=== YOUR TASK ===
Please return each entry in the listing exactly.

=== DATA EXTRACTS ===

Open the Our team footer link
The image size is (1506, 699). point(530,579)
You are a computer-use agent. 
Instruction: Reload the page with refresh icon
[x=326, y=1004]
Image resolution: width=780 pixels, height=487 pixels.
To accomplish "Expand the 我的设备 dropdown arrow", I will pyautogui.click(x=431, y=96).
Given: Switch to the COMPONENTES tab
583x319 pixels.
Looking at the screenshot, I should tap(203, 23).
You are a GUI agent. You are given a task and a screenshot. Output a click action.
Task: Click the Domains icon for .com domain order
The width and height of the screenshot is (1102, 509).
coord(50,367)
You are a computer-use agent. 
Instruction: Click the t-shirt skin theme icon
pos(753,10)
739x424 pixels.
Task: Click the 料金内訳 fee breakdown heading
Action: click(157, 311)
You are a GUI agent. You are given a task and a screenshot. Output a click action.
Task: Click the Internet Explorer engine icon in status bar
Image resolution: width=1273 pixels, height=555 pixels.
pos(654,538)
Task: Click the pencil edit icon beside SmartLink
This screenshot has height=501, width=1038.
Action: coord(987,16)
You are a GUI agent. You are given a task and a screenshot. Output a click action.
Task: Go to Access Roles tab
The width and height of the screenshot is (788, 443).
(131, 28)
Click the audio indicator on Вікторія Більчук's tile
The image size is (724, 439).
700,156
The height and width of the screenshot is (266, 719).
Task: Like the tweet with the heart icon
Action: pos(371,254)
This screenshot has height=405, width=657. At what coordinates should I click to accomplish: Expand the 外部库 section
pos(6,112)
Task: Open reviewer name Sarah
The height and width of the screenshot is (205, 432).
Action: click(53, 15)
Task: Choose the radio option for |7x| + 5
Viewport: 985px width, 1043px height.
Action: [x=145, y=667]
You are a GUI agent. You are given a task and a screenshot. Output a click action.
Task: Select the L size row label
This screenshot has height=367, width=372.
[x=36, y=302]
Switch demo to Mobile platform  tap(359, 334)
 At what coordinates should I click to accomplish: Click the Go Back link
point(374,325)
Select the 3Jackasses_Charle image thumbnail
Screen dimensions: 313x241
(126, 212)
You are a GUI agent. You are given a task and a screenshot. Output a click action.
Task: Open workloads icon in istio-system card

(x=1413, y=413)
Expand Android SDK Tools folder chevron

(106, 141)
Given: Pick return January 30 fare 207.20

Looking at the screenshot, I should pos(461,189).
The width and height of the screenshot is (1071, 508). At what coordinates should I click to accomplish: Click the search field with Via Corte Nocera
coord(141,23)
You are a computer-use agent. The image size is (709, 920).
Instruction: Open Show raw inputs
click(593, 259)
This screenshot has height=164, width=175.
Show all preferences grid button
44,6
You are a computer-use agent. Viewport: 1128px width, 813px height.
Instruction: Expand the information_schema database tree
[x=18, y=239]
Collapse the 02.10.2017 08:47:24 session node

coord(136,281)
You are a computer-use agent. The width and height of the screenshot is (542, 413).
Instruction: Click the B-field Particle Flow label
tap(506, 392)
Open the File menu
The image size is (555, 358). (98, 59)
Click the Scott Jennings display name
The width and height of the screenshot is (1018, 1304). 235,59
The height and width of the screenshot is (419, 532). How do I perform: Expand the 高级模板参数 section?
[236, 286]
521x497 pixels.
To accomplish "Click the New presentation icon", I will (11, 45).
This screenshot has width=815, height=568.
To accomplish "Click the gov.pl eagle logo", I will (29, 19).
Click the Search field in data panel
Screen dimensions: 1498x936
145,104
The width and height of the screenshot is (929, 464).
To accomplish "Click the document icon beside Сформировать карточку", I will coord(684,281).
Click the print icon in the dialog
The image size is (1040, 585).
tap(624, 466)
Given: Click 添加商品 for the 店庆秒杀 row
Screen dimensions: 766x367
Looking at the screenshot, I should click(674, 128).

=== SOLUTION ===
Open the Our team footer link
The image size is (1506, 699). point(530,579)
You are a computer-use agent. 
Instruction: Reload the page with refresh icon
[x=326, y=1004]
Image resolution: width=780 pixels, height=487 pixels.
To accomplish "Expand the 我的设备 dropdown arrow", I will pyautogui.click(x=431, y=96).
Given: Switch to the COMPONENTES tab
583x319 pixels.
Looking at the screenshot, I should tap(203, 23).
You are a GUI agent. You are given a task and a screenshot. Output a click action.
Task: Click the Domains icon for .com domain order
The width and height of the screenshot is (1102, 509).
coord(50,367)
You are a computer-use agent. 
Instruction: Click the t-shirt skin theme icon
pos(753,10)
739x424 pixels.
Task: Click the 料金内訳 fee breakdown heading
Action: click(157, 311)
You are a GUI agent. You are given a task and a screenshot. Output a click action.
Task: Click the Internet Explorer engine icon in status bar
Image resolution: width=1273 pixels, height=555 pixels.
pos(654,538)
Task: Click the pencil edit icon beside SmartLink
This screenshot has height=501, width=1038.
Action: coord(987,16)
You are a GUI agent. You are given a task and a screenshot. Output a click action.
Task: Go to Access Roles tab
The width and height of the screenshot is (788, 443).
(131, 28)
Click the audio indicator on Вікторія Більчук's tile
The image size is (724, 439).
700,156
The height and width of the screenshot is (266, 719).
Task: Like the tweet with the heart icon
Action: pos(371,254)
This screenshot has height=405, width=657. At what coordinates should I click to accomplish: Expand the 外部库 section
pos(6,112)
Task: Open reviewer name Sarah
The height and width of the screenshot is (205, 432).
Action: click(53, 15)
Task: Choose the radio option for |7x| + 5
Viewport: 985px width, 1043px height.
Action: [x=145, y=667]
You are a GUI agent. You are given a task and a screenshot. Output a click action.
Task: Select the L size row label
This screenshot has height=367, width=372.
[x=36, y=302]
Switch demo to Mobile platform  tap(359, 334)
 At what coordinates should I click to accomplish: Click the Go Back link
point(374,325)
Select the 3Jackasses_Charle image thumbnail
Screen dimensions: 313x241
(126, 212)
You are a GUI agent. You are given a task and a screenshot. Output a click action.
Task: Open workloads icon in istio-system card

(x=1413, y=413)
Expand Android SDK Tools folder chevron

(106, 141)
Given: Pick return January 30 fare 207.20

Looking at the screenshot, I should pos(461,189).
The width and height of the screenshot is (1071, 508). At what coordinates should I click to accomplish: Click the search field with Via Corte Nocera
coord(141,23)
You are a computer-use agent. The image size is (709, 920).
Instruction: Open Show raw inputs
click(593, 259)
This screenshot has height=164, width=175.
Show all preferences grid button
44,6
You are a computer-use agent. Viewport: 1128px width, 813px height.
Instruction: Expand the information_schema database tree
[x=18, y=239]
Collapse the 02.10.2017 08:47:24 session node

coord(136,281)
You are a computer-use agent. The width and height of the screenshot is (542, 413).
Instruction: Click the B-field Particle Flow label
tap(506, 392)
Open the File menu
The image size is (555, 358). (98, 59)
Click the Scott Jennings display name
The width and height of the screenshot is (1018, 1304). 235,59
The height and width of the screenshot is (419, 532). How do I perform: Expand the 高级模板参数 section?
[236, 286]
521x497 pixels.
To accomplish "Click the New presentation icon", I will (11, 45).
This screenshot has width=815, height=568.
To accomplish "Click the gov.pl eagle logo", I will (29, 19).
Click the Search field in data panel
Screen dimensions: 1498x936
145,104
The width and height of the screenshot is (929, 464).
To accomplish "Click the document icon beside Сформировать карточку", I will coord(684,281).
Click the print icon in the dialog
The image size is (1040, 585).
tap(624, 466)
Given: Click 添加商品 for the 店庆秒杀 row
Screen dimensions: 766x367
Looking at the screenshot, I should click(674, 128).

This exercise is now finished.